Always site sources!!!


* A collisions happens when two seperate pieces of data return the same hash code

* Presumably we want to store both pieces of data in the hash table, so we shouldn't simply overwrite the data that happened to be placed in there first

* We need to find a way to get both elements into the hash table while trying to preserve quick insertion and lookup (linked lists?)

* We can revolve collisions using Linear probing
    * If we collisions, we try to place the data in the next consecutive element in the array (wrapping around the beginning if necessary) until we find a vacancy

    * That way, if we don't find what we're looking for in the first location, at least hopefully the element is somewhere nearby

* Linear probing cause problems called clustering. Once there's a miss, two adjacent cells will contain data, making it more likely in the future that the cluster will grow.

* Even if we switch to another probing technique, we're still limited. We can only store as much data as we have locations in our array. 

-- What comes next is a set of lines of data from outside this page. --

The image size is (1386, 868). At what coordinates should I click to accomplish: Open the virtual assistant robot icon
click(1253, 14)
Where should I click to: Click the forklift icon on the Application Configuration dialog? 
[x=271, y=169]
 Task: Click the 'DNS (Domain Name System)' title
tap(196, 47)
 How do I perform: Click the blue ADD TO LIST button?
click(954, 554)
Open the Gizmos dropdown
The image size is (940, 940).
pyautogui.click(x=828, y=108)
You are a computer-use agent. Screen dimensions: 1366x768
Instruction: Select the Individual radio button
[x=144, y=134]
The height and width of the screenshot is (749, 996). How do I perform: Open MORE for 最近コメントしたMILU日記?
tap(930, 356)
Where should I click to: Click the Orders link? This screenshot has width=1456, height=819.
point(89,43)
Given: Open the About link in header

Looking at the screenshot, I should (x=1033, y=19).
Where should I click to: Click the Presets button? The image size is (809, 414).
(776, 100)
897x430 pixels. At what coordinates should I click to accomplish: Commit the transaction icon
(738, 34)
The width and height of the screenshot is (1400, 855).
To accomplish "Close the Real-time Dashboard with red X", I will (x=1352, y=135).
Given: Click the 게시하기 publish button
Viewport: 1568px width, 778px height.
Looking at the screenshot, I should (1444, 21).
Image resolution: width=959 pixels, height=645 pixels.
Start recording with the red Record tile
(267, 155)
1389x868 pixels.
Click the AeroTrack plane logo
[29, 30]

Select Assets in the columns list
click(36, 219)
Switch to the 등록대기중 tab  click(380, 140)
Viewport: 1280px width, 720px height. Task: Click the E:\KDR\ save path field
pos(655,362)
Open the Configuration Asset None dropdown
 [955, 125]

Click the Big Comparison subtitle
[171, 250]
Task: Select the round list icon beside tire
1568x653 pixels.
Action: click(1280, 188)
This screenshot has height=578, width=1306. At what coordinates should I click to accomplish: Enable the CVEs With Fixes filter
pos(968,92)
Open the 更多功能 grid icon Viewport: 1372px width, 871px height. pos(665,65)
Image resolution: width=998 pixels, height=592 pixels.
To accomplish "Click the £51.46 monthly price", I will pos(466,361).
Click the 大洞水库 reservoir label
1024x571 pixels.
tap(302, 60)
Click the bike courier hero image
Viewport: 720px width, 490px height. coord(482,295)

* Resolving collisions: Chaining

* Instead of each element of an array holding just one piece of data, we can each element contain multiple pieces of data

* if each element of the array is a pointer to the head of a linked list, then multiple pieces of data can yield the same hash code and we'll be able to store it all

* We eliminate clustering with this method

* Linked list run O(n) when it comes to insertion and creation.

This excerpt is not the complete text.